Requirements » Resume the notes on self-attention for time series forecasting, starting directly after their last line.

Passage to read »
..............................

Are Self-Attentions Effective for TS Forecasting?

Are Self-Attentions Effective for TS Forecasting?

Contents

1. Abstract
2. Introduction
3. Temporal Information Encoding
4. Proposed Methodology
5. Experiments

0. Abstract

Transformer: effectiveness ??

This paper: Deals with Effectiveness of self-attentions for TS forecasting.

Cross-Attention-only TS Transformer (CATS)

• Self-attention (X) + Cross-attention (O)
• Establish future horizon dependent parameters as queries and enhanced parameter sharing,

1. Introduction

Are self-attentions effective for time series forecasting?

• (Previous works) [26]
  • limited to substituting attention layers with linear layers
• Previous issues: because of …
  • Self-attention (O)
  • Transformer (X)

\(\rightarrow\) Aim to solve the issues of self-attention

& Propose a new forecasting architecture that achieves higher performance with a more efficient structure

Cross-Attention-only Time Series transformer (CATS)

• Simplifies the original Transformer architecture

  • self-attentions (X)
  • cross-attentions (O)

• Establishes future horizon-dependent parameters as queries

  & Treats past TS data as key and value pairs

  \(\rightarrow\) Enhance parameter sharing & improve long-term forecasting performance.

2. Temporal information encoding

Zeng et al. [26]

• Argued that self-attention is not suitable for TS
• Due to its permutation invariant and anti-order properties
• Self-attnetion
  • Focus on building complex representations
  • Inefficient in maintaining the original context of historical and future values.

..............................

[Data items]
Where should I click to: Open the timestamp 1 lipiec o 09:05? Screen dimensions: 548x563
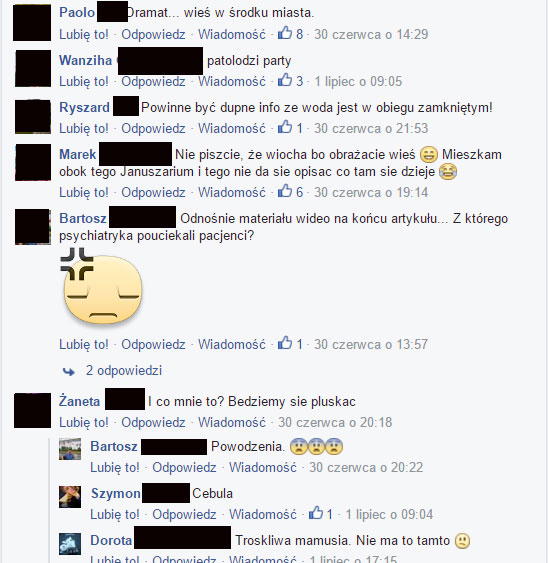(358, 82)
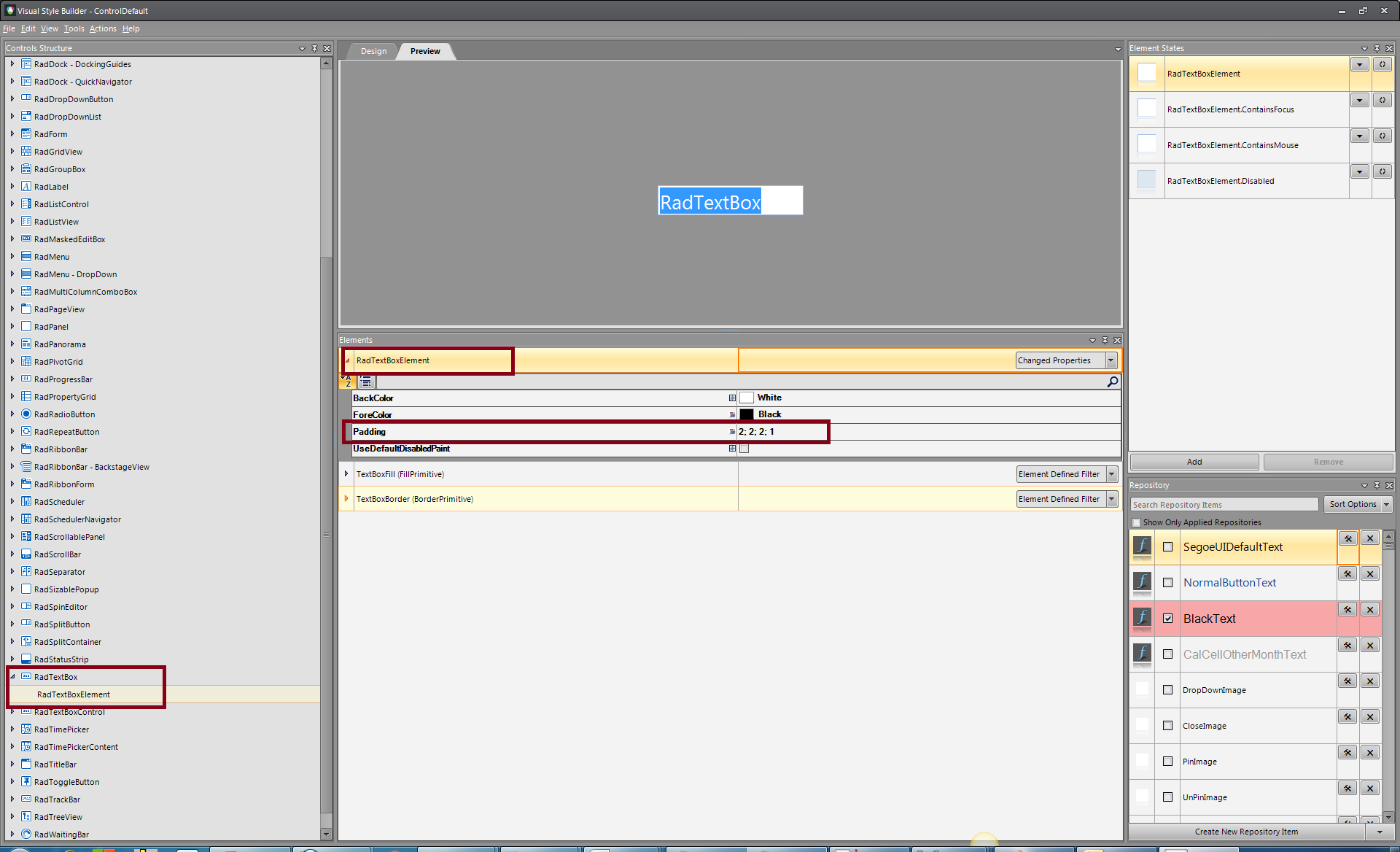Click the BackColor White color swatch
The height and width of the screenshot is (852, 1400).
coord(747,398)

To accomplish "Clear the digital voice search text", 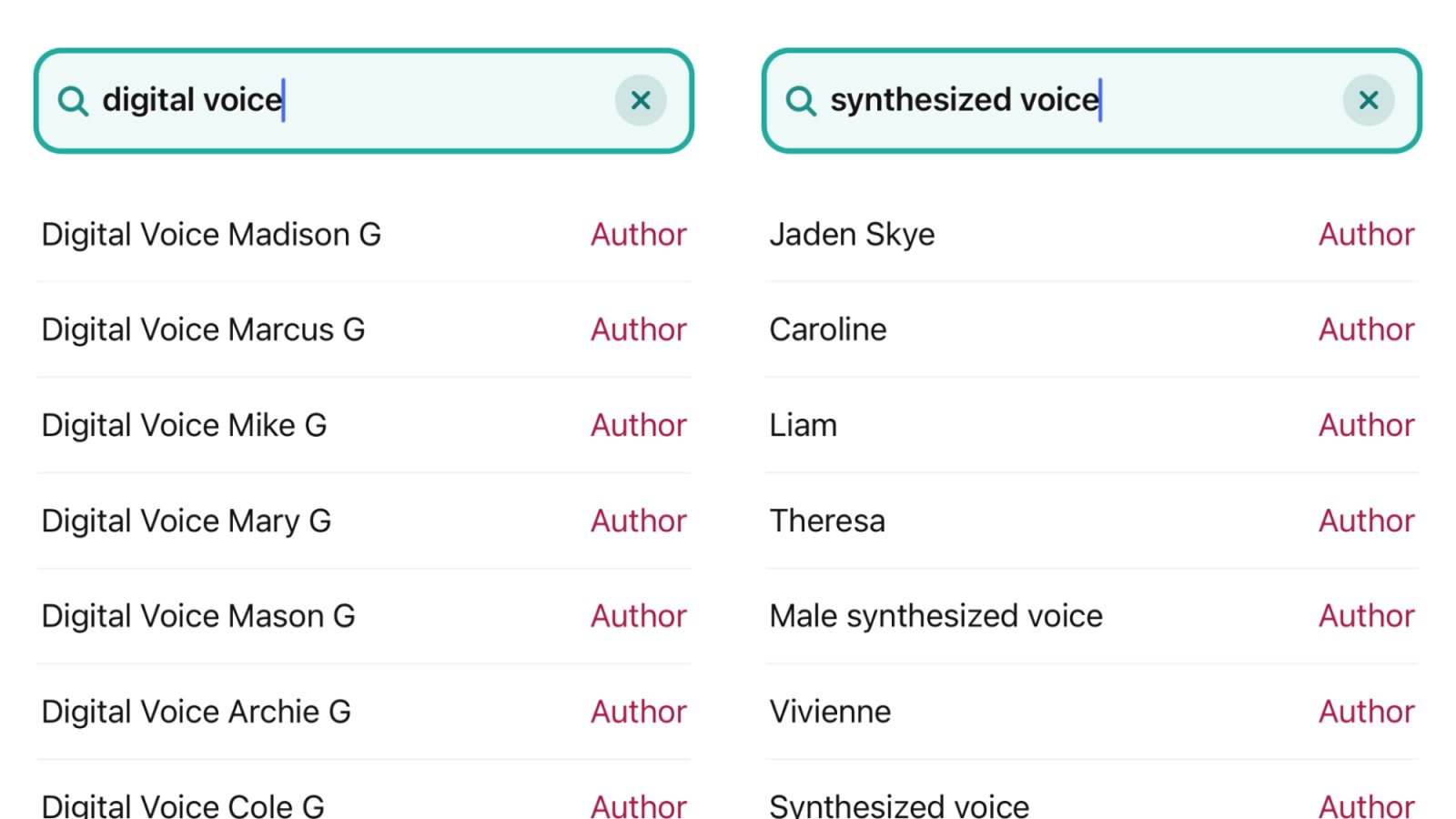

..............................

Result »
• Proposed linear models without any embedding layer

Time-index models ( Woo et al. [22] )

• Model the underlying dynamics with given time stamps

• Imply that preserving the order of TS sequences plays a crucial role in TS forecasting

3. Proposed Methodology

(1) Problem Definition and Notations

MTS forecasting task

• Prediction: \(\tilde{\boldsymbol{X}}=\left\{\mathbf{x}_{L+1}, \ldots, \mathbf{x}_{L+T}\right\} \in\) \(\mathbb{R}^{M \times T}\)
• Target: \(\hat{\boldsymbol{X}}=\left\{\hat{\mathbf{x}}_{L+1}, \ldots, \hat{\mathbf{x}}_{L+T}\right\} \in \mathbb{R}^{M \times T}\)
• Input: \(\boldsymbol{X}=\) \(\left\{\mathbf{x}_1, \ldots, \mathbf{x}_L\right\} \in \mathbb{R}^{M \times L}\).

Traditional TS transformers

• Step 1) Embeddding \(\boldsymbol{X}\) to \(\boldsymbol{H}_L \in \mathbb{R}^{D \times L}\)
  • (case1: CI) Considered to separate UTS \(\mathbf{x} \in \mathbb{R}^{1 \times L}\).
  • (case2: Patching) Transforms into patches \(\mathbf{p}=\) \(\operatorname{Patch}(\mathbf{x}) \in \mathbb{R}^{P \times N_L}\)
    • \(\boldsymbol{H}_L=\operatorname{Embedding}(\mathbf{p}) \in \mathbb{R}^{D \times N_L}\).

Notation

• Self-Attention (SA)
• Masked Self-Attention (MSA)
• Cross-Attention (CA)
• LayerNorm (LN)

For input tokens \(\boldsymbol{H}_T\) for cross-attention…,

• Positional embedding is often used

Output from the cross-attention, \(\boldsymbol{Z}_T^{(\mathrm{Dec})} \in \mathbb{R}^{D \times N_T}\), is subsequently used to produce the final prediction \(\hat{\boldsymbol{X}}\) through additional layers.

( If no decoder = Encoder-only models (Fig 2b) )

(2) Model Structure

Summary

• Not only preserves the temporal information

• But also utilizes the structural advantages of the Transformer

[Figure 2d]

• Cross-attention Transformer
  • Maintain the periodic properties of TS
  • ( not for self-attention, which has permutation-invariant and anti-order characteristics )
• Replacing with Linear layer??
  • Potential of the transformer architecture itself (excluding self-attention) has been overlooked.

Introduce a novel approach!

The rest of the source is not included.